Let me tell you a story now the moment has passed; now it’s been cast to memory where it will remain and change and grow stranger and wilder as the years pass, to become a myth, an allegory, of how all things, all things in nature fade:
there was a man so fraught with grief, for his love had left him, so he had left her, and each day he took his lonely animal body down to the river or the woods to pray, to be overwhelmed by nature’s embrace
and one particular day, the last of the autumn warmth now gone and the sky overcast as his mind was, he was so overcome with longing that he flung himself into the river, clothes and all — perhaps he just wanted to feel something bigger than his grief, or perhaps the river herself pulled him to get a taste of that human pain and then lick him clean — but threw himself in, clothes and all, he did,
Hat and all
a woolen hat knitted by his love, right next to him on the couch or at the dinner table, in bed listening to him read to her — imperfect in parts, just like her — it would soothe her restlessness and so it would soothe him — and eventually she cast it off her needles, put it on his head and pulled it over his ears, and did so day by day until her creation was fit perfectly to his crown — he wore it every day as her spring turned to summer, and his autumn turned to winter —
but the river that day was hungry for more than just his sadness — or perhaps the river knew exactly what he needed — a symbolic relinquishing of some precious piece of matter that her fingers had fondled, her hands had laboured over for weeks — so when he dragged his sopping body out of the river, the hat was no longer on his head — and so he paced up and down the banks like a wild man, heavy in his hurt, wailing for that one thing that was gone now and would not return.
Three days passed, an eternity.
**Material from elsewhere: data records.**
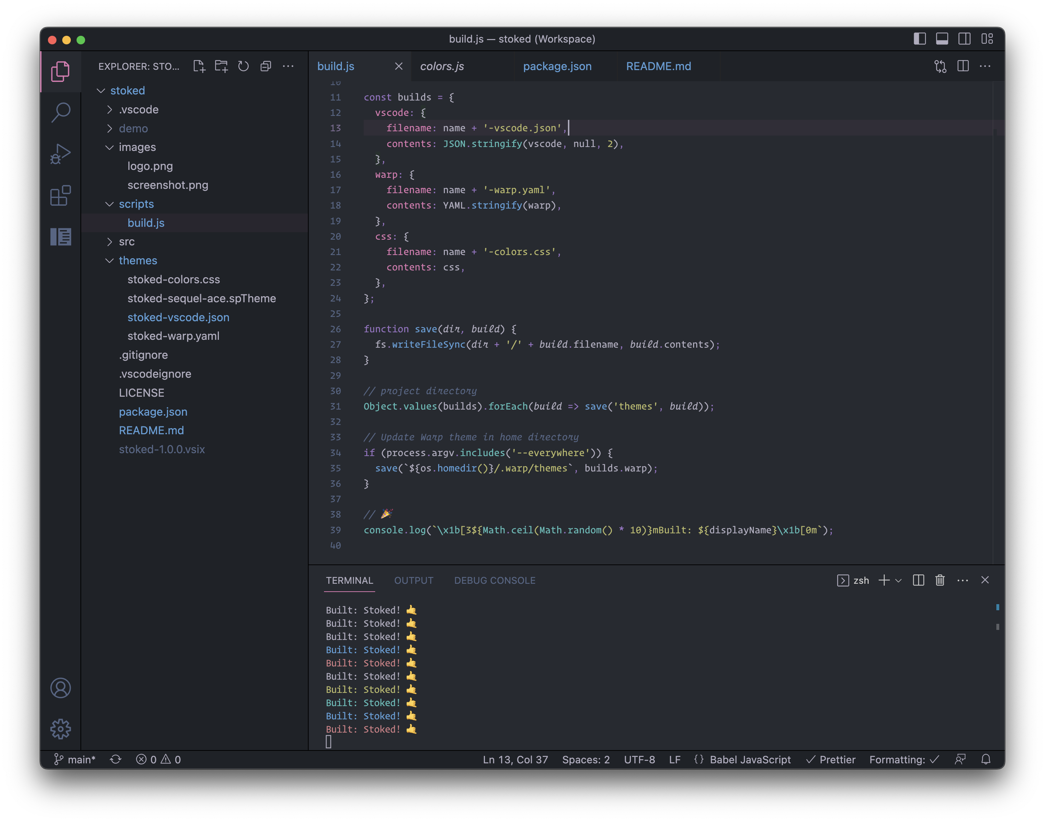Collapse all folders in Explorer

coord(266,66)
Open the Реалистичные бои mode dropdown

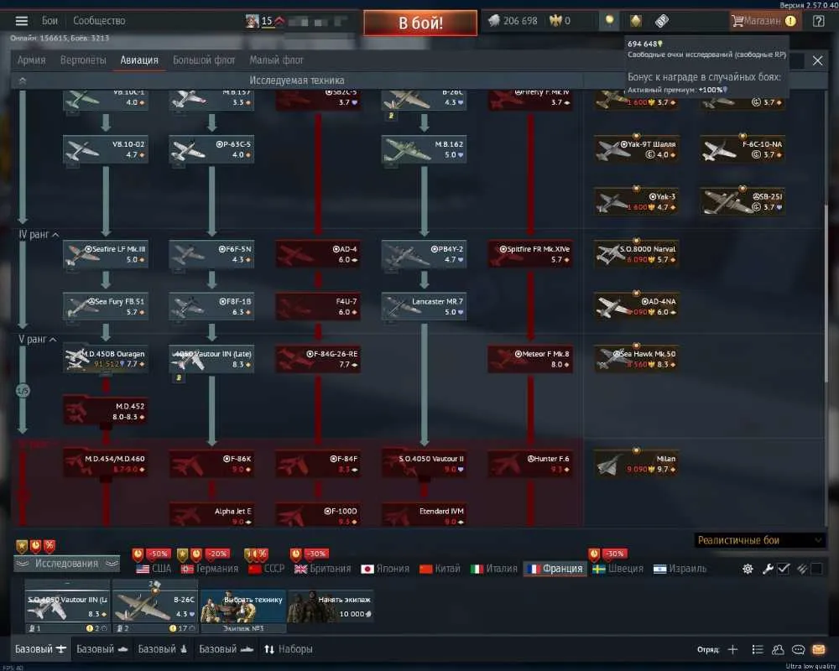758,540
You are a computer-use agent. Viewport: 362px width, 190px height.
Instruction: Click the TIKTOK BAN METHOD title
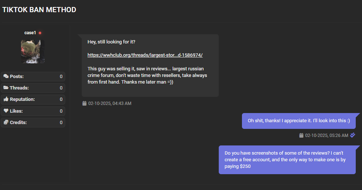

On the other side of the world, on her home lands, a woman places a ring on her right ring finger, made of cow bone, carved over weeks with precision and intuition by her love to express his longing and his love for her while she was away from him — it was not “that kind of ring”, he’d said, but something precursory perhaps, and they had both hoped it would one day turn to gold —
and when things had started to fall apart, she’d taken the ring off without realizing, and placed it in a wooden bowl, and as the week of bardo passed, and her rage softened to sadness and opened into love, and the last song had been sung, she put the ring back on her finger in celebration of all that had been and could no longer be.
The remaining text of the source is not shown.